IBM asked respondents currently managing Big Data projects to identify the state of the infrastructure. Only slightly more than half, 53 percent, reported integrated information, though 87 percent said they have the infrastructure required to manage the ever-growing volume of data, among others:
- 63% report security and governance
- 64% report scripting and development tools
- 47% report complex event processing
- 47% report workload optimization and scheduling
- 25% report analytics accelerators
- 31% report stream computing
The report found more than four out of five banking and financial markets respondents with active Big Data efforts are analyzing transaction and log data. This is the data that has, in many cases, been collected for years, but never analyzed.
The mainframe’s presence within the financial services industry is incredibly widespread. A recent SHARE President’s Corner post notes that the world’s top 100 banks run on System z; and mainframes process roughly 30 billion business transactions per day, still making it the preferred backend system for a large majority of financial services organizations.

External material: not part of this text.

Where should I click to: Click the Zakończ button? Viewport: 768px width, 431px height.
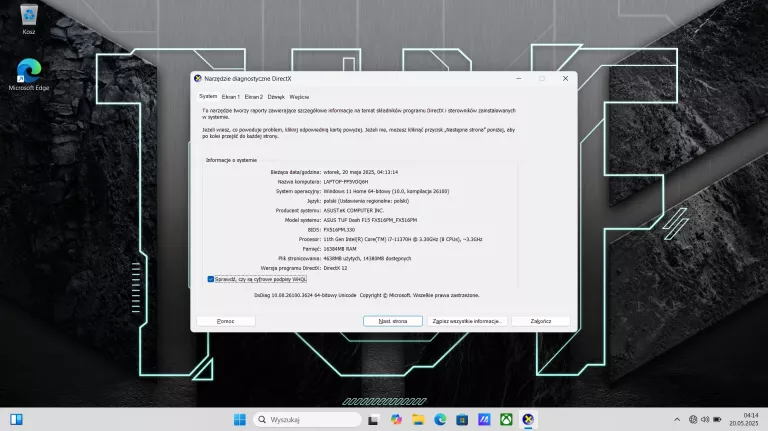[x=540, y=321]
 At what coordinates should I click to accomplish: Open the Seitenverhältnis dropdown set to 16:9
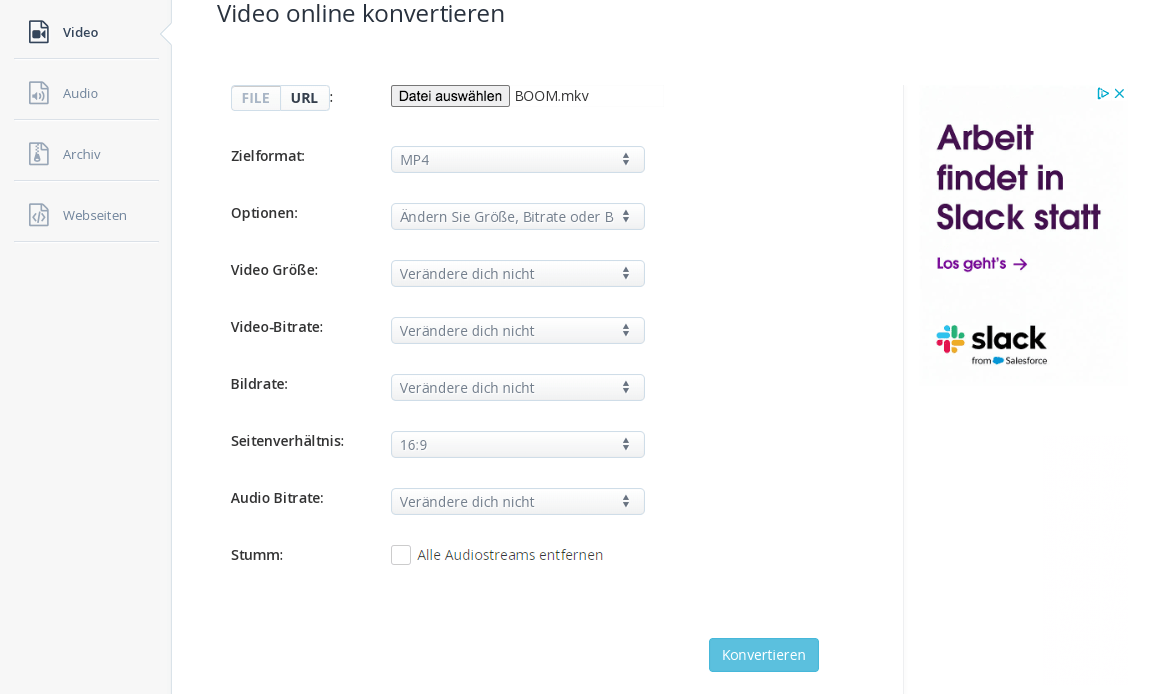click(517, 444)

Which leads to the question: why not take advantage of the processing power already residing on those mainframes to perform this type of large-scale analysis? Currently many banks and financial institutions take the data out of the mainframe and bring it into a distributed computing environment for analysis. They are beginning to find that to be an expensive, time-consuming, unnecessary step – which could lead to leaving the data where it is, and moving analytics workload back to the mainframe to make sense of it.
However they go about it, expect banks and financial institutions to continue to lead the way in gaining new insights through analysis of the data they have been collecting. And then to use those insights to deliver new offerings that more closely match their customers’ behavior. The potential is already there. Now they just need to tap into it.
[1] For example, the Sarbanes-Oxley Act of 2002 in the United States requires publicly traded companies, accountants, attorneys, and even firms that intend to go public, to retain electronic business records for five years and financial data for seven years after an audit. Other countries have their own data regulations.